Definition: A computer program is said to learn from experience E with respect to some class of tasks T and performance measure P, if its performance at tasks in T, as measured by P, improves with experience E.

Some examples of well-defined ML problems:

Problem	Task T	Performance Measure P	Experience E
Learning Checkers	Playing checkers	% of games won	playing practice games against itself
Handwriting Recognition	Recognizing and classifying handwritten words in images	% of words correctly identified	Database of handwritten words with classifications
Learning to Drive	Driving on public highways using vision sensors	Average distance driven before an error (judged by human)	Sequence of images and steering commands recorded while observing a human

Desiging a system

Uses the example of desiging a system to play checkers. We face many design decisions.

Does the training experience provide direct or indirect feedback? The system might learn from direct training examples, consisting of individual board states and the correct moves in each state. Or indirect information consisting of the move sequences and outcomes of games played. In the latter case the learner faces the problem of credit assignment, or determining the degree to which an individual move deserves credit or blame for the final outcome.

Is the learner in control of the training examples? Does the learner rely on the trainer to provide examples, or can the learner propose states and ask for the correct label. Or else does the learner have total control, like when it plays against itself. In the latter the learner might experiment with brand new board states, or refine its skill with minor variations from prior games.

How well does the experience represent the distribution of examples over which the final system performance P must be measured? Learning is most reliable when the training examples follow the distribution of the test examples. Mastery of one distribution of examples will not necessarily lead to strong performance over another distribution.

Choosing a Target Function

We need to decide what type of knowledge will be learned and how it will be used by the performane program. Let’s say that we have a program that, given a board state, can generate a set of legal moves in checkers. We need to be able to choose the best move.

This is representative of a large class of tasks for which the legal moves that define a large search space are known in advance, but the best search strategy is not known. Many optimization problems fall into this class.

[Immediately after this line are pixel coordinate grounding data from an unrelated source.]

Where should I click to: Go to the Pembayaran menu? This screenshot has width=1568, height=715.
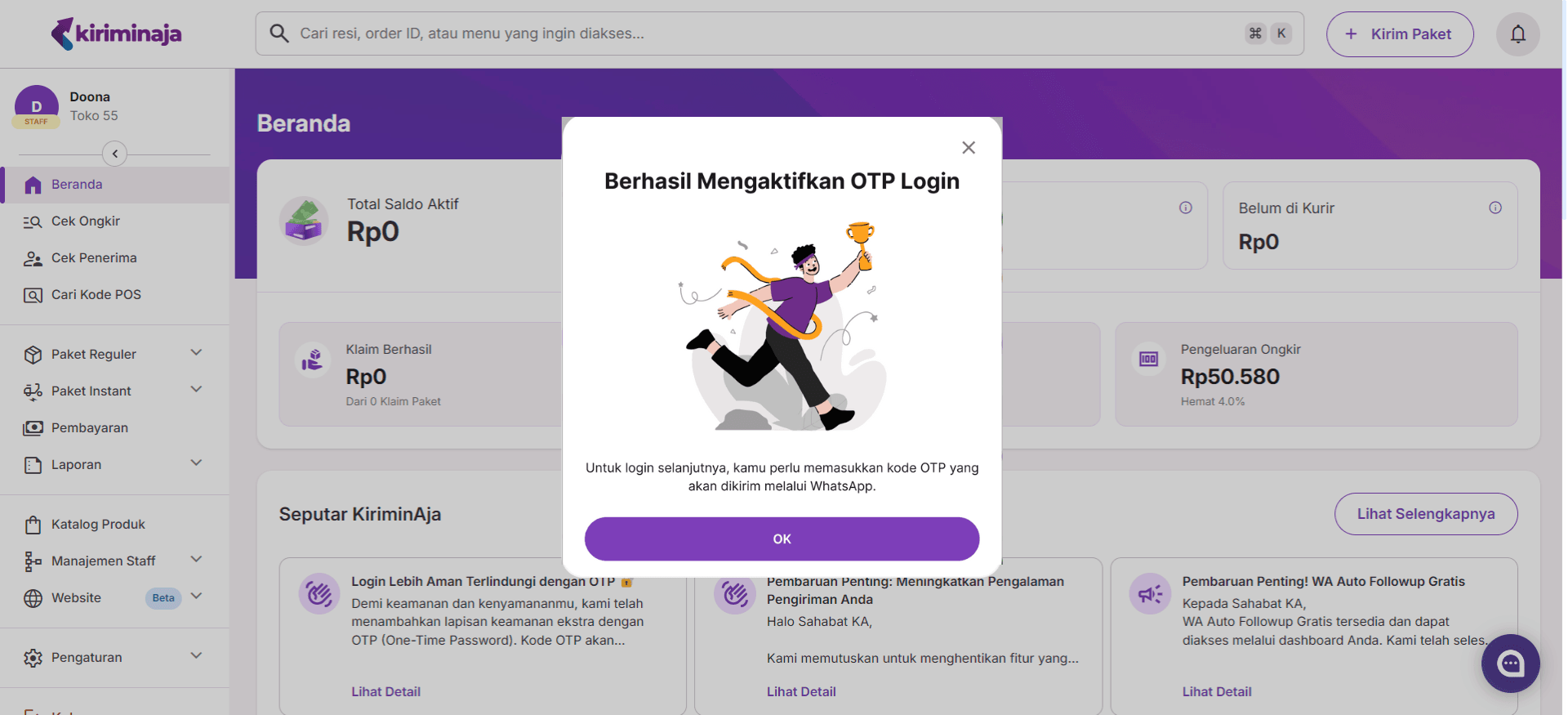coord(90,428)
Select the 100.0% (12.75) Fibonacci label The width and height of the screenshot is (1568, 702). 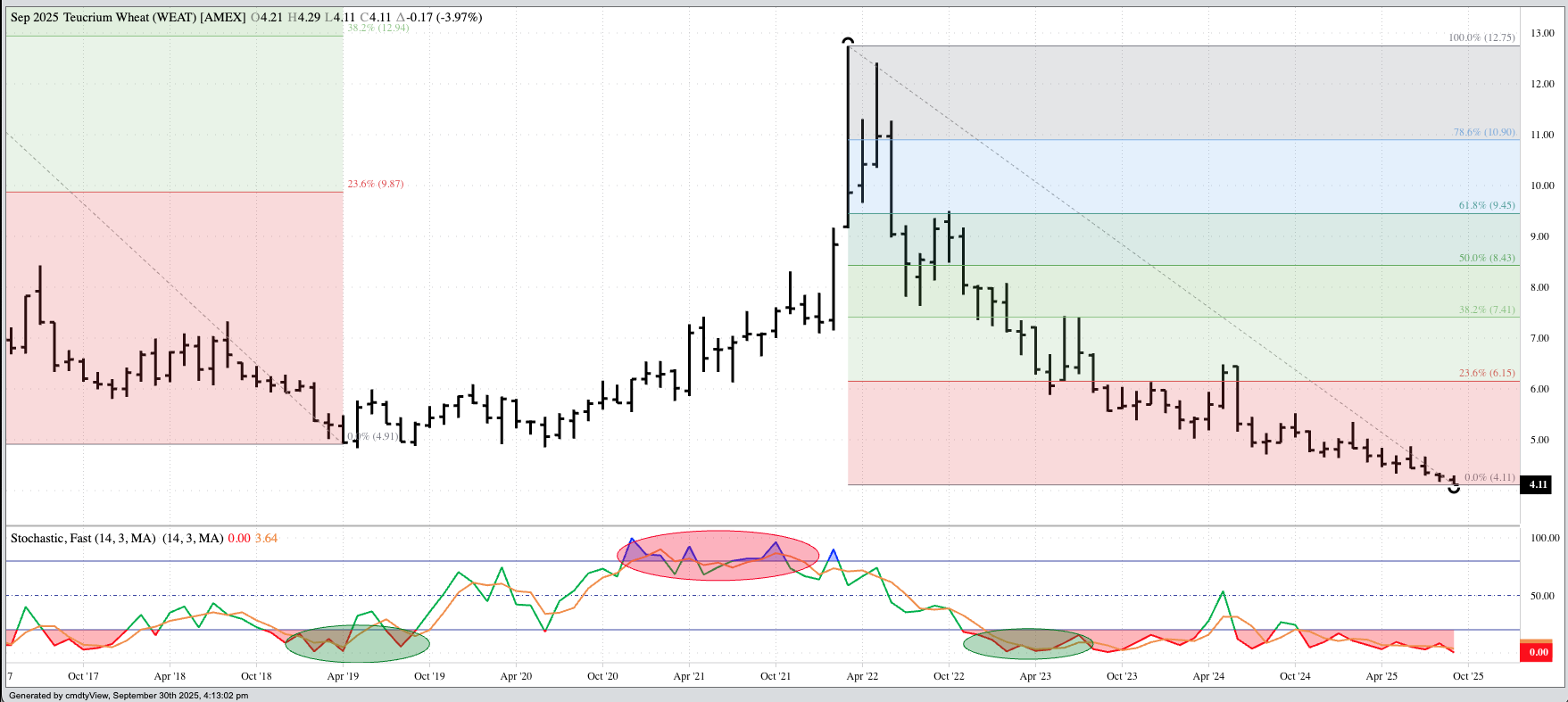(1481, 37)
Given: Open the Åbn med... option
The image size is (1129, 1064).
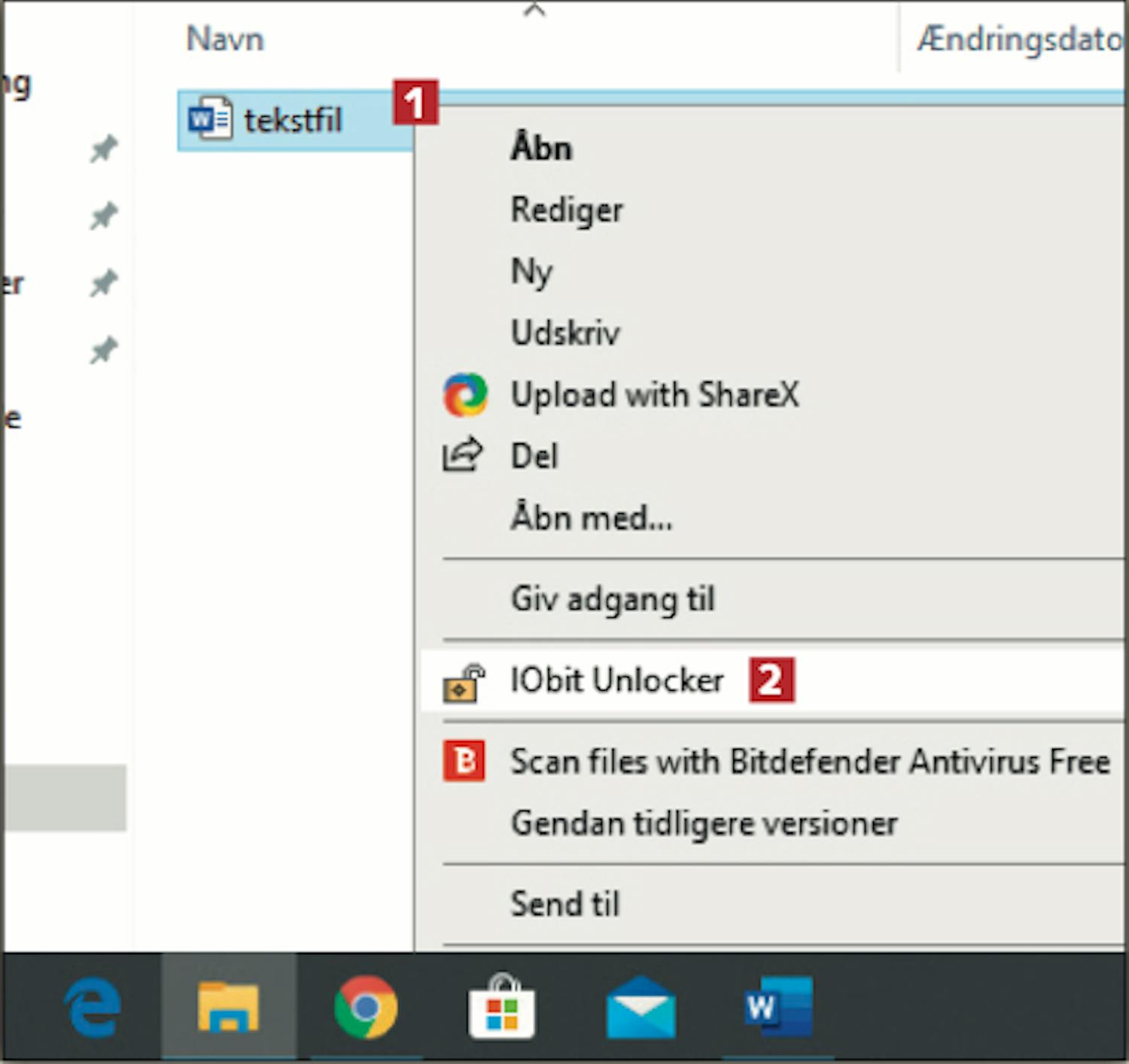Looking at the screenshot, I should click(592, 518).
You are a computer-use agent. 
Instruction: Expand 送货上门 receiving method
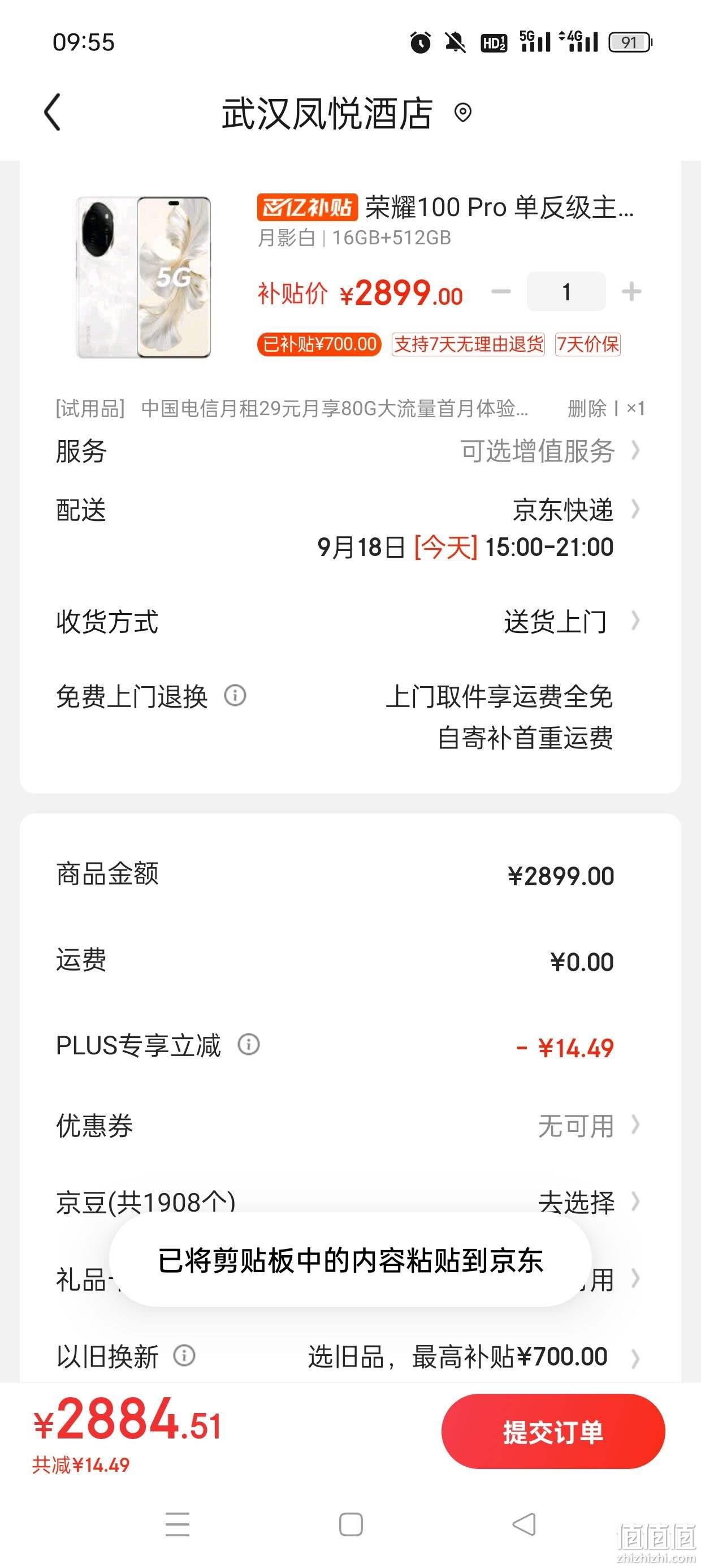click(350, 622)
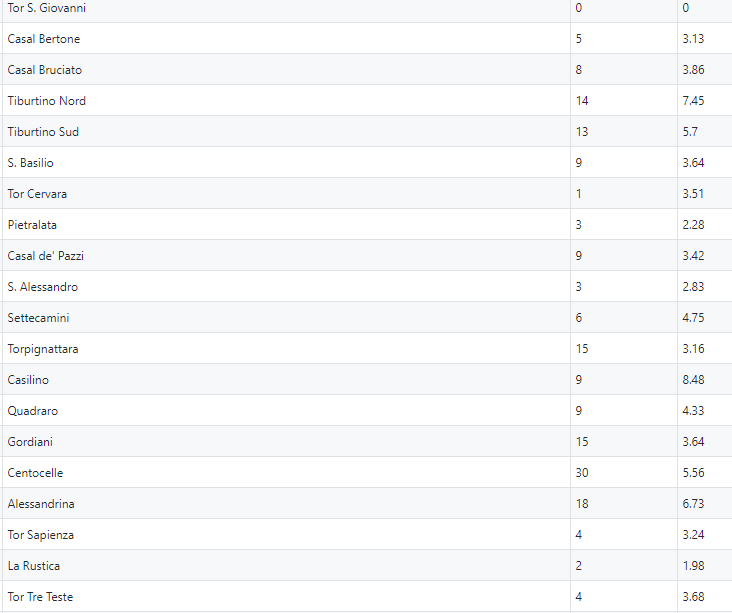Click the 7.45 value for Tiburtino Nord
Viewport: 732px width, 613px height.
[693, 101]
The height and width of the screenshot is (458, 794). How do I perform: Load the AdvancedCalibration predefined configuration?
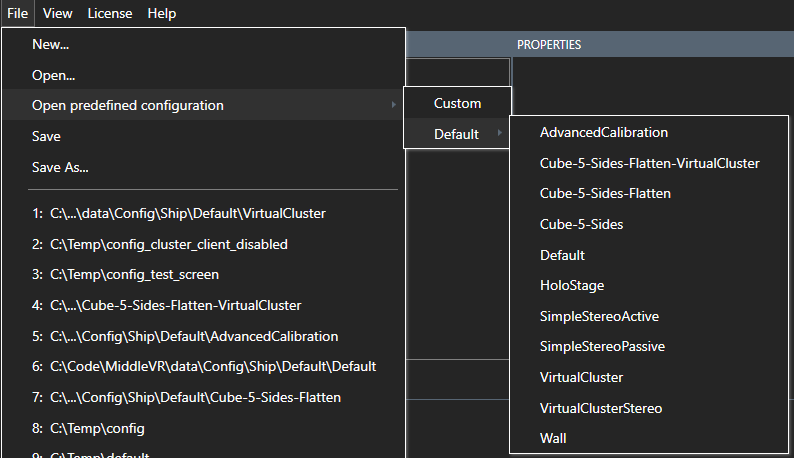603,132
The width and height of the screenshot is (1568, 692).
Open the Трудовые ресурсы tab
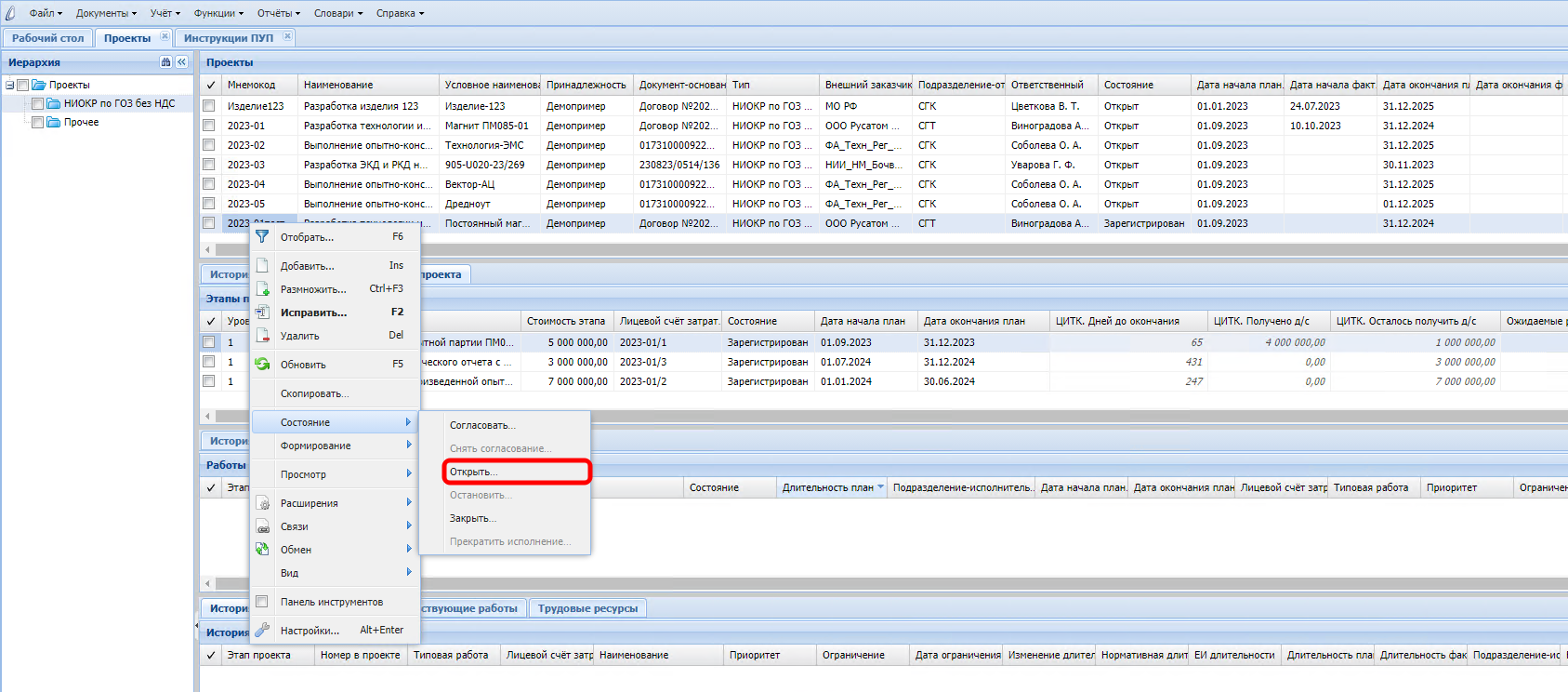pos(587,608)
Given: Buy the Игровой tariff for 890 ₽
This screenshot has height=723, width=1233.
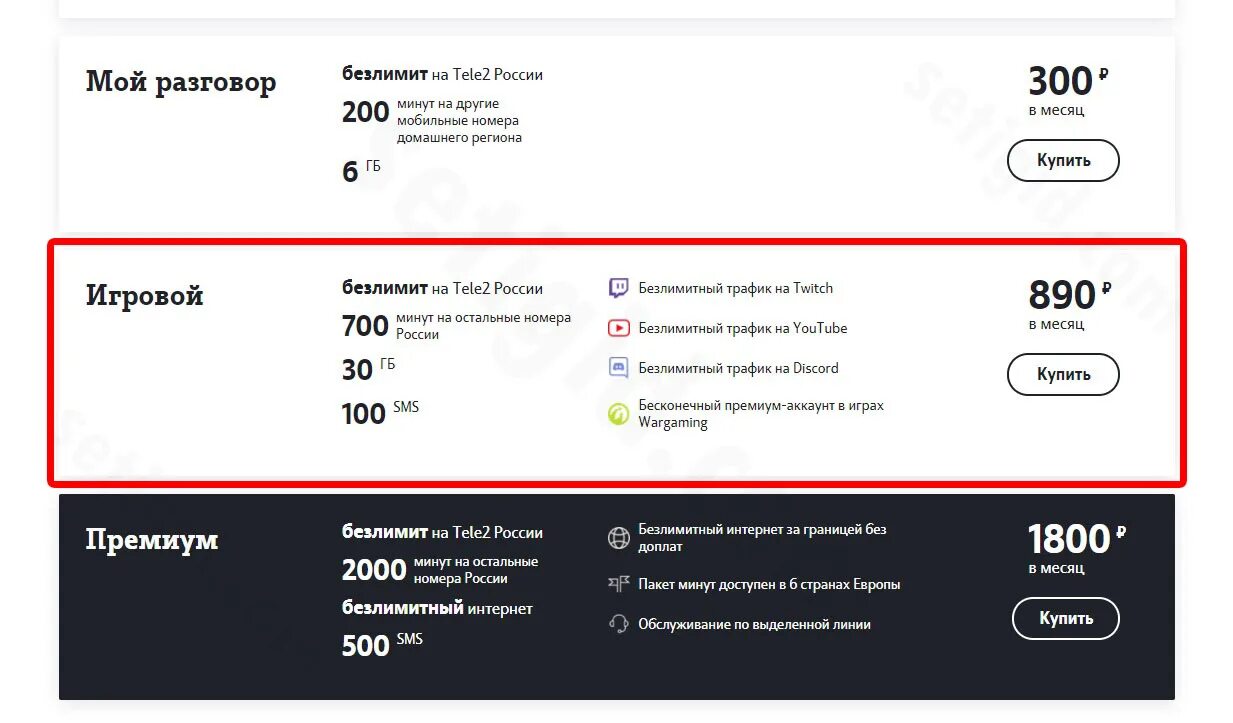Looking at the screenshot, I should [x=1063, y=374].
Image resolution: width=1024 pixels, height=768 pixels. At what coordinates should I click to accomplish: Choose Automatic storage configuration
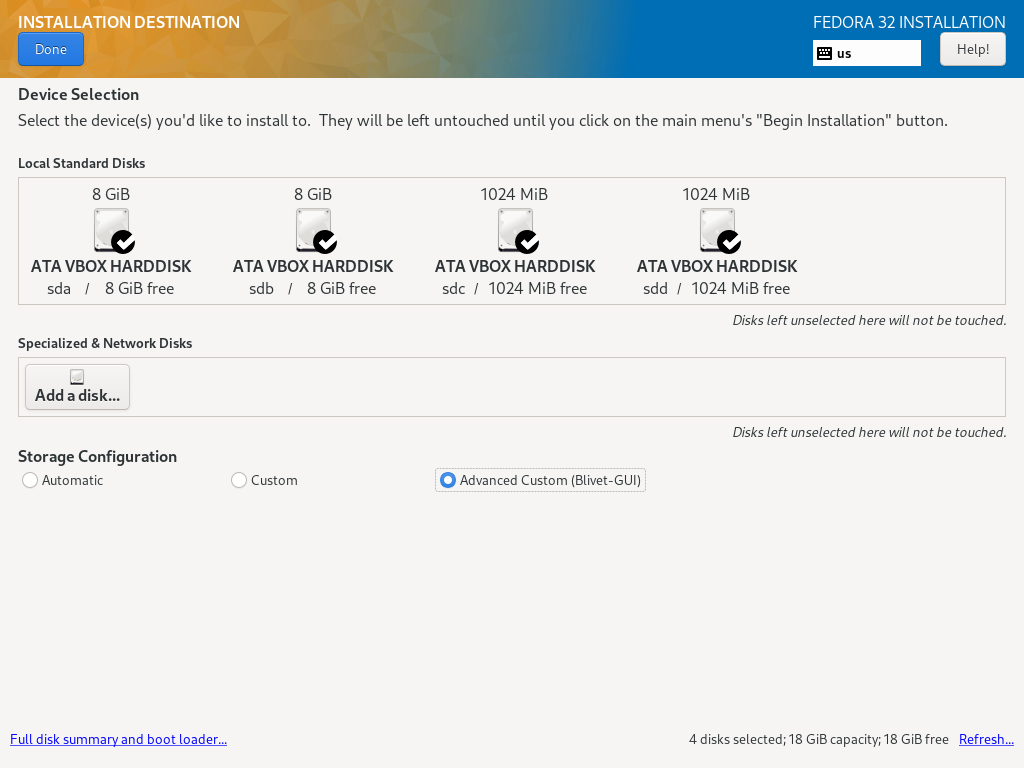point(30,480)
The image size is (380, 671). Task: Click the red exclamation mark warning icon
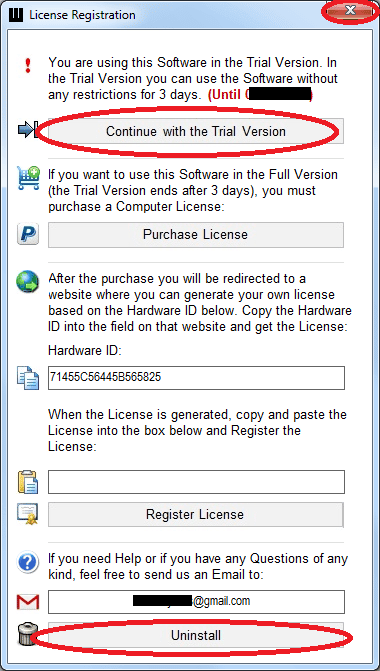pyautogui.click(x=28, y=66)
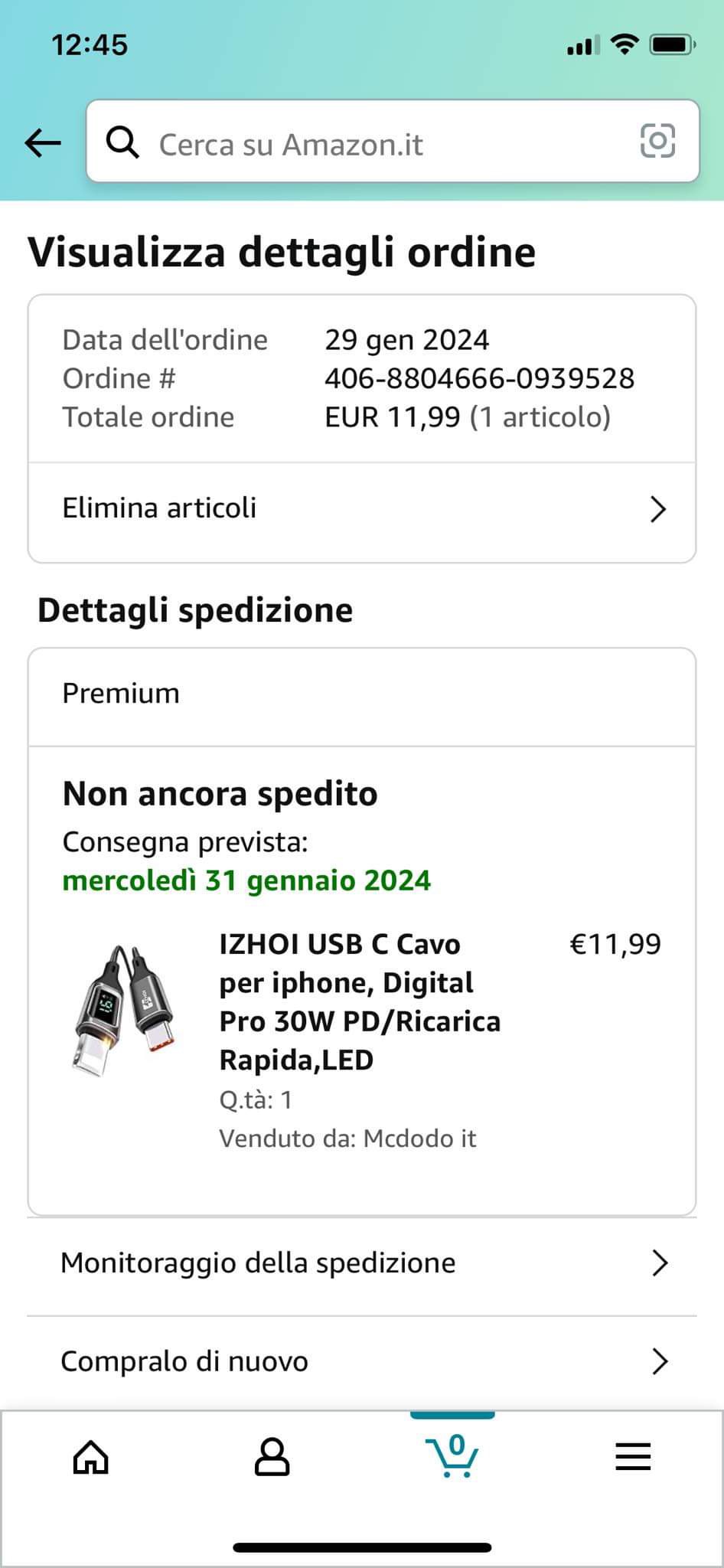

The most obvious choice then for the type of information that needs to be learned is a program, or function, that chooses the best move from any given board state. We can call the function ChooseMove and the notation ChooseMove: b -> M to indicate the domain and co-domain of the function:

Throughout our discussion of machine learning we will find it useful to reduce the problem of improving performance P at task T to the problem of learning some particular target function… The choice of the target function will therefore be a key design choice.

It turns out that this function is hard to learn. Easier to learn is a function that assigns a real value to any board state, a value that increases with ‘better’ states. If the agent has this function, it can generate all valid successor board states from the current one, and pick the highest value. Call the new function V.

We might be tempted to define V recursively. Give the board state a value of 100 if the game is won, 0 if drawn, and -100 if lost. Otherwise give the state the value of the best final board state from b if the game is played optimally. This is is a nonoperational definition as it is not effectively computable. We need an operational definition of the target function.

Thus we have reduced the learning task in this case to the problem of discovering an operational description of the target function V It may be very difficult in general to learn such an operational form of V perfectly. In fact we often expect learning algorithms to acquire only some approximation to the target function, and for this reason the process of learning the target function is often called function approximation. (p. 8)

The book distinguished between \(V\), the ideal target function, and \(\hat{V}\), the approximation that is actually learned by the system.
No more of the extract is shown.